The sound of rain was made by filling a long box with small pebbles. The box had a center pivot point which allowed it to tilt; all the pebbles would tumble to the other side. If you’ve ever played with a rain stick, it is the same general idea.
The “wind-producing drum” is a bit of a mystery to me. Browne neglects to describe this drawing, and I cannot be certain of its possible sound or intended use. Most of us are more familiar with the next drawing as a machine to create the sound of wind.
A piece of silk is draped over a drum made of slats of wood with spaces in between. The drum can be turned to create the sound of wind.
The following are more esoteric devices. With the advent of cinema, foley artists (as the creators of mechanical sound effects were called) had to come up with ways to create sound effects in much smaller places; after all, a cinema has far less space backstage than a theatre for plays.

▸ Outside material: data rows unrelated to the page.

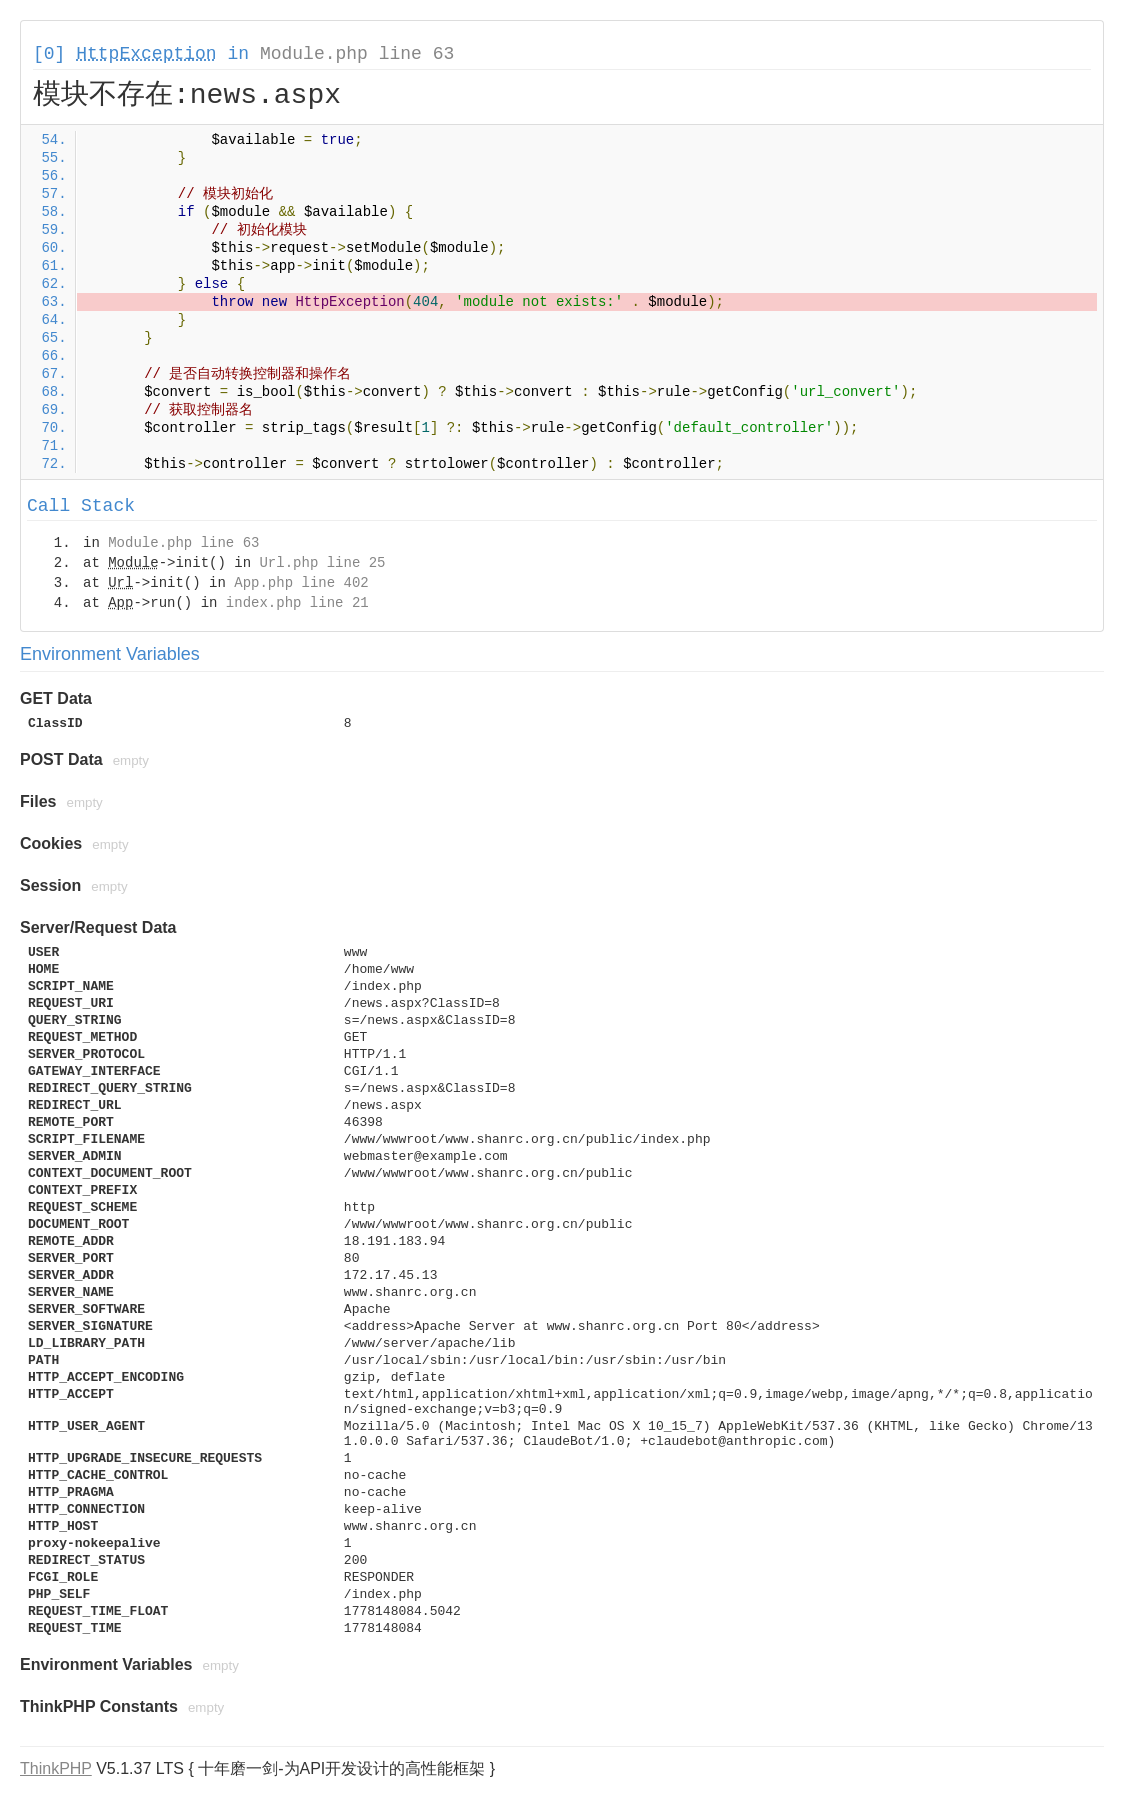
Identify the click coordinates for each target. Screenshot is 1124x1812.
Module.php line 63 (357, 54)
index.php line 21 (297, 603)
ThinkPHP (56, 1768)
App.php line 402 (301, 583)
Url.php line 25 (322, 563)
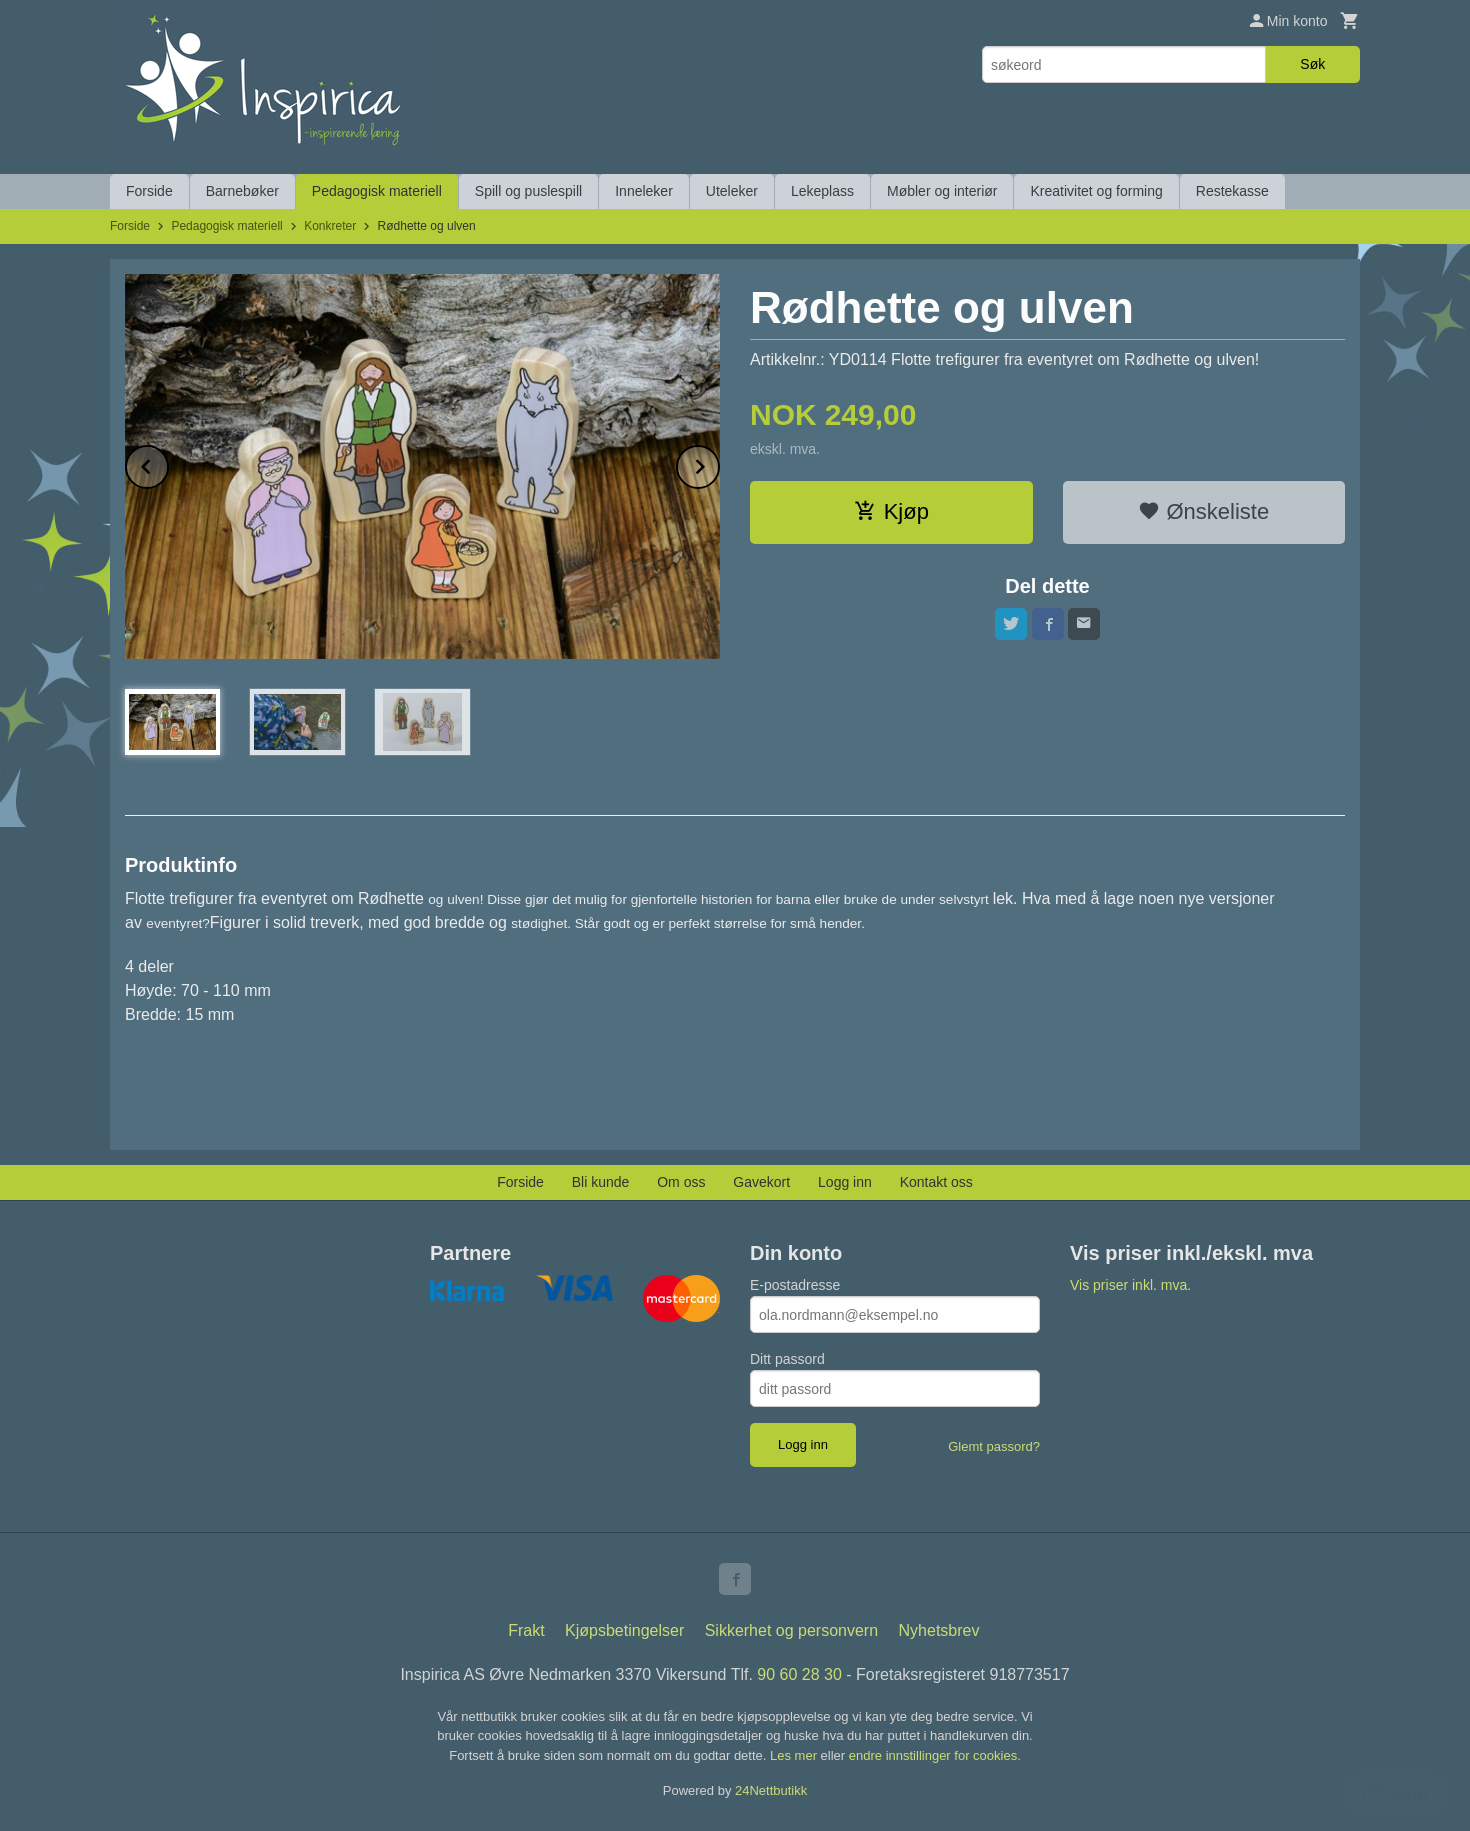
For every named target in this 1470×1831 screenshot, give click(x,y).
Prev (168, 463)
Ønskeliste (1203, 511)
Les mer (795, 1755)
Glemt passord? (994, 1446)
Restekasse (1232, 191)
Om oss (681, 1182)
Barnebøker (242, 191)
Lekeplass (822, 191)
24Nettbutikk (771, 1790)
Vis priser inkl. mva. (1130, 1285)
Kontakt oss (936, 1182)
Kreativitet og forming (1096, 191)
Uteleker (732, 191)
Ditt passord (787, 1359)
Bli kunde (601, 1182)
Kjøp (891, 511)
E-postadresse (795, 1285)
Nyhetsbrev (939, 1630)
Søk (1312, 64)
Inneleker (644, 191)
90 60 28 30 (799, 1674)
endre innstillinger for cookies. (935, 1755)
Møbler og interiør (942, 191)
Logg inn (845, 1182)
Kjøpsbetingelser (624, 1630)
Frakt (526, 1630)
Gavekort (761, 1182)
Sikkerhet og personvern (791, 1630)
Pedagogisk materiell (377, 191)
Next (719, 463)
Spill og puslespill (528, 191)
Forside (149, 191)
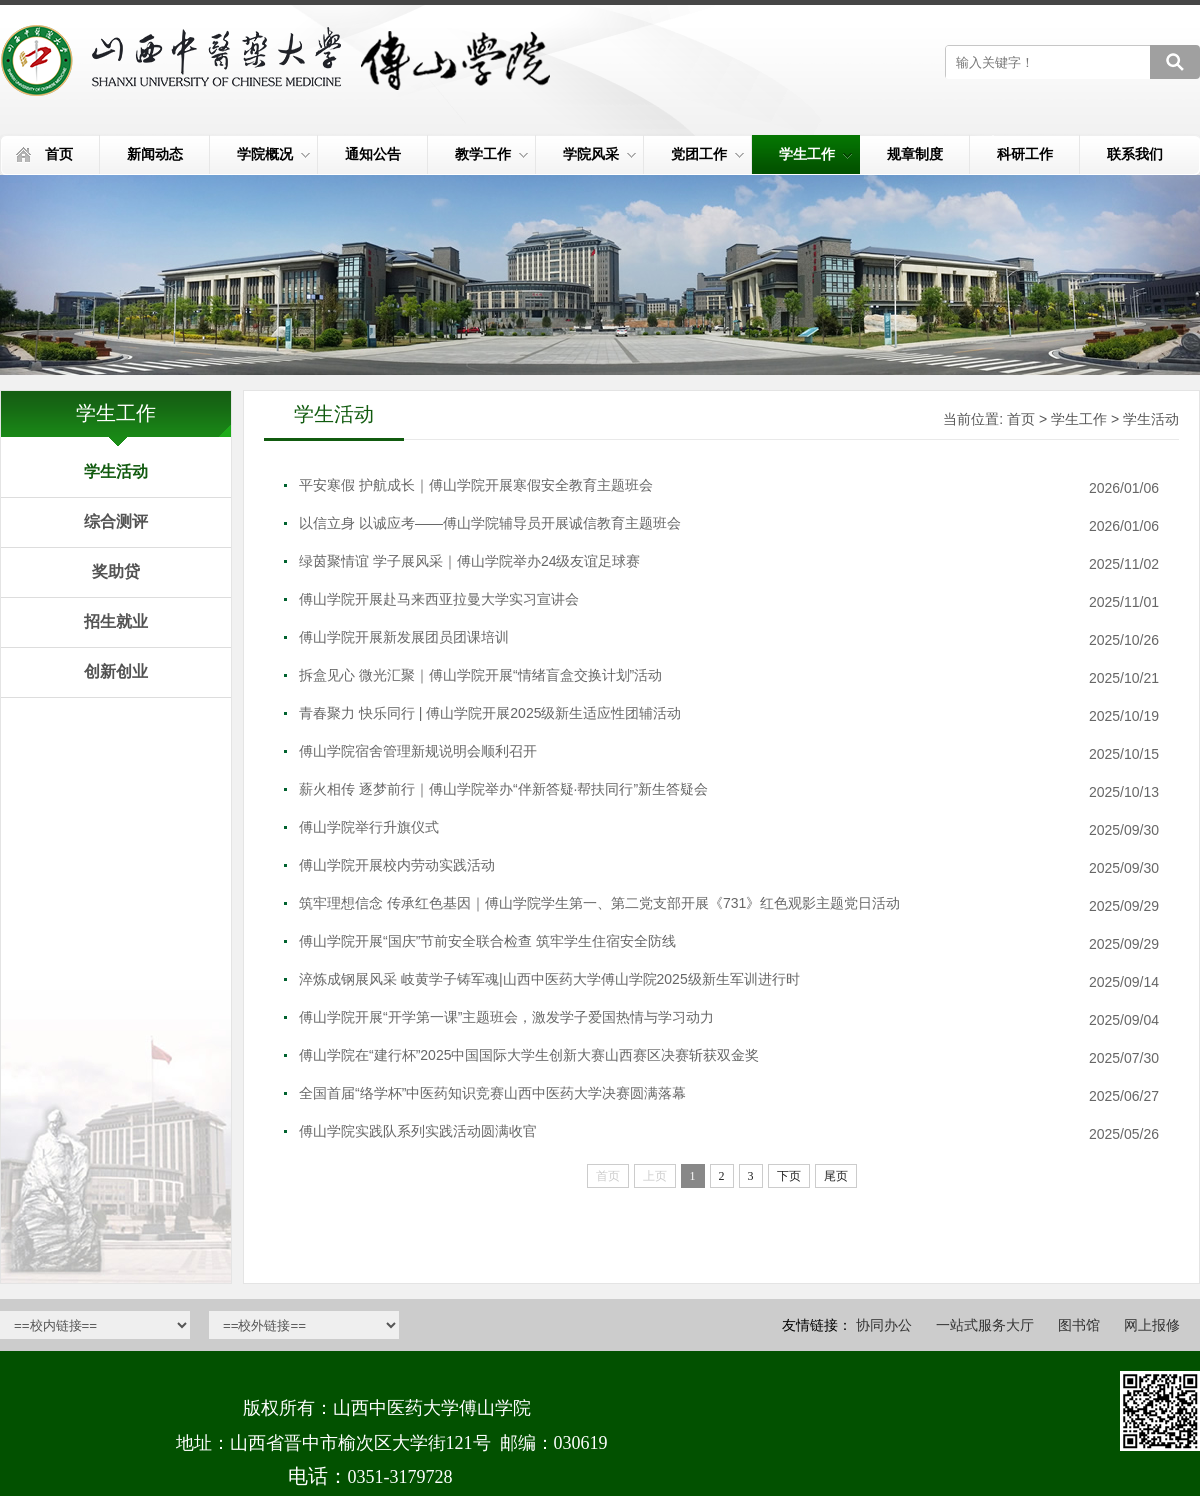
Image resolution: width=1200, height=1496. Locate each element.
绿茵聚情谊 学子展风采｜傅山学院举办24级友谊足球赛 (469, 561)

This is a horse trotting machine. It acts like a more automated version of hitting two coconut halves together. A shaft above has a number of “tappets” (C1 and C2) which pushes the top cup away from the bottom cup (Fig 2). When the tappet clears, a spring connecting the two cups pulls them back together, creating the sound. The triangular cutouts in the top cup help make a louder and richer sound. The “foot lever” on the bottom is used to adjust the distance of the cups from the shaft. When it is further away, the tappets do not push the cup as much, creating a softer sound. Thus, it gives the operator some control over the volume of the galloping horses.
This last machine is an attempt to combine a whole bunch of sound-generating devices into one. The back part (S) has a number of pipes, whistles and bells (V), through which compressed air is run. You can trigger each one individually by turning the air on and off. In the middle of a large drum is a thin sheet of stiff metal (M). Using the handle, you can slap it against the drum to simulate artillery fire. Because it is on a roll (P), you can alter the length of the sheet to control the volume of the slap.
A final lever (R) can be used to generate a rolling effect on the drum, which apparently mimicked the sound of automobiles quite successfully.
The final illustration does not have to do with sound, but it was in the same chapter. I recently wrote a post about the variety of ways a props person simulates snow on stage. Though a snow drop itself is not usually a prop department’s responsibility, it is helpful to know how one works, and so I include the illustration below.
Illustrations originally printed in Secrets of Scene Painting and Stage Effects by Van Dyke Browne. 5th ed., 1900, George Routledge and Sons, Limited. You can read the whole book at the Internet Archive.